Sunday, 10 October 2010

The Tortworth Chestnut


A wrong turn from the M5 yesterday put me in striking distance of Tortworth, in South Gloucestershire, so instead of turning round imediately I thought I'd A) get a baguette from the excellent Tortworth Estate Farm Shop, and B) take the opportunity to visit the Tortworth Chestnut.

This is an ancient specimen of Castanea sativa, though as with so many old trees, its dating is open to question. The wildest claim is that it was planted in 800 AD, but that it was a notable feature by the early middle ages seems more certain.
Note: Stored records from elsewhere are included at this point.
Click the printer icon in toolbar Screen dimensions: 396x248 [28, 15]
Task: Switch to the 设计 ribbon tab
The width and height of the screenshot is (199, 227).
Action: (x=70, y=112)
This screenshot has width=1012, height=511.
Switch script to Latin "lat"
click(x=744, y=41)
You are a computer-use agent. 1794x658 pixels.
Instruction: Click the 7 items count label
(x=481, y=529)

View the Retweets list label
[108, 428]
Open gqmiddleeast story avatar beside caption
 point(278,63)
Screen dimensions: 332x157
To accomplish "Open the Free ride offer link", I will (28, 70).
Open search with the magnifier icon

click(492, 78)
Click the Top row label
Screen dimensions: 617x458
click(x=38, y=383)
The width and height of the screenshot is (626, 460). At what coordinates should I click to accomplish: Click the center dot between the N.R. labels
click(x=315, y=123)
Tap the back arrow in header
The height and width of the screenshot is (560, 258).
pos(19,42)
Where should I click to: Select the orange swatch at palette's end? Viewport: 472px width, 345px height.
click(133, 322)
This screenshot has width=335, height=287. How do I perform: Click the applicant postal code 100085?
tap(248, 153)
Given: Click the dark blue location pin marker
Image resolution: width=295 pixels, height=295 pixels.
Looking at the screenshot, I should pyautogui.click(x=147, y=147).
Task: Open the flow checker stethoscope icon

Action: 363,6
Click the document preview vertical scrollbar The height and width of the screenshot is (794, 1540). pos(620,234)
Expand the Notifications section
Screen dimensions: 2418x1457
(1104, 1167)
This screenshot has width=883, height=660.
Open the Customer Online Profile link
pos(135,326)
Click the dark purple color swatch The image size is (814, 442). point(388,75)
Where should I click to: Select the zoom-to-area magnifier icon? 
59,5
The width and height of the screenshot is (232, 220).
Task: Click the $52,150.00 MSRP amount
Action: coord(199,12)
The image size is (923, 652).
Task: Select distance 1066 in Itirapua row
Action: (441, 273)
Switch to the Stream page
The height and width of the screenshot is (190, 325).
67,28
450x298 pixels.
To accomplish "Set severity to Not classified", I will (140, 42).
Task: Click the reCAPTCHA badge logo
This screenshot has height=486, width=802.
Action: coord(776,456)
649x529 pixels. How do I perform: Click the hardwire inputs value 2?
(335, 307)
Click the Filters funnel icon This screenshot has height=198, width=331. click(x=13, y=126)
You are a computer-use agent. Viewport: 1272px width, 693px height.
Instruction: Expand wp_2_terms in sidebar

When it was first measured, by Strutt in 1766, it was 50' round, but since then the measurement of the main old trunk has diminished as it has decayed: when measured by the famous dendrologist Alan Mitchell in 1988 it was 33.5' (approx. 10 m) round.  H.J. Elwes's comment about it in The Trees of Great Britain and Ireland 'at present it is by no means a beautiful tree, and so much of the original tree is decayed, that no measurement is of much value', despite being written a century ago, remains apt today. What is of interest, however, is that the old trunk is surrounded by  several vigorous trees that have arisen from branches that have rooted where they touched the ground and have assumed an independent existence as the connection rotted away. The result is a grove composed of the same ancient clone, but the trees are all freely fertile and are currently bearing nuts. A free-standing chestnut in the adjacent paddock is presumably a seedling from the old tree.


Whatever its age and current shape, it is evident that this is an important and much-loved tree. A plaque, now mounted on a gate to the enclosure, reads:

This tree supposed to be Six hundred years old, 1st January 1800
May Man still Guard thy Venerable Form,
From the Rude Blasts and Tempestuous Storm.
Still mayest thou Flourish through Succeeding time
And Last, Long Last, the Wonder of the Clime.

More prosaic is a plaque announcing its selection as one of fifty Great British Trees in 2002, selected by the Tree Council to commemorate the Queen's Golden Jubilee. The Tortworth Estate has numerous fine trees, the legacy of the third Earl of Ducie, who was a great dendrologist in his day and developed a fine arboretum at Tortworth Court, though he is perhaps most famous for having discovered the Corkscrew Hazel, Corylus avellana 'Contorta' in a hedge on the estate.